La négligence parentale est souvent la forme de maltraitance la plus difficile à nommer car elle ne laisse pas toujours de traces visibles, elle se définit par ce qui manque plutôt que par ce qui est infligé, et elle peut s’étaler sur des années sans jamais être reconnue pour ce qu’elle est. Comprendre ce qu’elle recouvre exactement, dans toutes ses formes, est une première étape essentielle, que l’on soit professionnel, proche d’un enfant en difficulté, ou adulte qui cherche à mettre des mots sur son propre vécu. Nos avocats spécialisés en violence familiale subies pendant l’enfance vous expliquent ce qu’est la négligence parentale, les différents types et vous donnent des exemples concrets.

Points clés:

  • La négligence parentale est définie juridiquement au Québec comme l’absence de réponse aux besoins fondamentaux d’un enfant (art. 38, Loi sur la protection de la jeunesse).
  • Elle prend quatre formes distinctes : physique, sanitaire, éducative et affective, dont certaines sont invisibles mais tout aussi dommageables.
  • La négligence se définit par ce qui est omis, pas par ce qui est commis, ce qui la rend souvent difficile à nommer, y compris pour la personne qui la subie.
  • Un adulte ayant subi une négligence parentale durant l’enfance peut explorer des recours juridiques, même des années après les faits.

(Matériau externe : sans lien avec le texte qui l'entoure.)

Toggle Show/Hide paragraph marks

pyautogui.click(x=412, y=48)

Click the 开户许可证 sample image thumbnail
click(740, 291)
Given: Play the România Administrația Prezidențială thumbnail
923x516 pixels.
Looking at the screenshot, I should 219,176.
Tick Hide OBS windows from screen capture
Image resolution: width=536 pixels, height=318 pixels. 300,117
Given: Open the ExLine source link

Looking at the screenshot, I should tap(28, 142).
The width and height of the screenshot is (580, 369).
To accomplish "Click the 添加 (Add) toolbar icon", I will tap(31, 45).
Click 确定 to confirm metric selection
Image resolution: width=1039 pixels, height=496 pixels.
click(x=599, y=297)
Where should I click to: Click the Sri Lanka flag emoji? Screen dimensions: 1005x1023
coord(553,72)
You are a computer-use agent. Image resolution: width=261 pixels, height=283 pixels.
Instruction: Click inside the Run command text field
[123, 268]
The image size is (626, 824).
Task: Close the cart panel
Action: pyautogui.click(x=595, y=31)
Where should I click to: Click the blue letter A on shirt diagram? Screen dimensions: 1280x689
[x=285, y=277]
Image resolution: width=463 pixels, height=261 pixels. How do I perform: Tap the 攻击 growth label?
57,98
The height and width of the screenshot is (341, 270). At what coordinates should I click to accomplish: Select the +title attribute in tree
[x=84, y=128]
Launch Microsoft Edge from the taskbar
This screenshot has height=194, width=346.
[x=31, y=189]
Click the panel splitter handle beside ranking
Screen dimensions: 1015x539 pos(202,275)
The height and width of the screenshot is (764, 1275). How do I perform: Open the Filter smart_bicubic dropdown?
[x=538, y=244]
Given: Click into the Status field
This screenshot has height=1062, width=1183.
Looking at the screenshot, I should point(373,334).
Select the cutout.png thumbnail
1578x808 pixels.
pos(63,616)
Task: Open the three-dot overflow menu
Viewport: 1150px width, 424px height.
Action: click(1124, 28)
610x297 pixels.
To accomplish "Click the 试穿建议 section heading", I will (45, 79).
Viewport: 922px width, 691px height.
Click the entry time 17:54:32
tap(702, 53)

Qu’est-ce que la négligence parentale : Définition juridique au Québec

La négligence parentale, c’est l’absence répétée ou chronique de réponse adéquate aux besoins fondamentaux d’un enfant, qu’il s’agisse de soins physiques, médicaux, éducatifs ou affectifs. Ce n’est pas un accident ni une erreur isolée : c’est un manque qui s’inscrit dans la durée et qui compromet le développement de l’enfant.

Au Québec, la définition légale est établie par l’article 38 de la Loi sur la protection de la jeunesse (LPJ). Une situation de négligence envers les enfants est reconnue lorsque les parents ou la personne ayant la garde ne répondent pas aux besoins fondamentaux sur le plan physique, sur le plan de la santé, ou sur le plan éducatif. Les services de protection de la jeunesse peuvent alors intervenir pour assurer la sécurité de l’enfant.

La négligence se distingue de la violence physique sur un point fondamental : elle se définit par ce qui est omis, pas par ce qui est commis. C’est précisément ce qui la rend insidieuse. Contrairement à une gifle ou un coup, l’absence de soins ne laisse pas de marque immédiatement visible. Elle peut se normaliser, se confondre avec la pauvreté ou les difficultés familiales, et passer inaperçue pendant des années.

Un dernier point souvent mal compris : la négligence parentale peut être intentionnelle ou non. Elle résulte parfois d’un manque de ressources, d’un problème de santé mentale non traité chez le parent, ou d’une incapacité à subvenir aux besoins de l’enfant de façon constante. Ce qui compte juridiquement, c’est l’impact sur le développement et la sécurité de l’enfant, pas l’intention derrière les actes ou les omissions.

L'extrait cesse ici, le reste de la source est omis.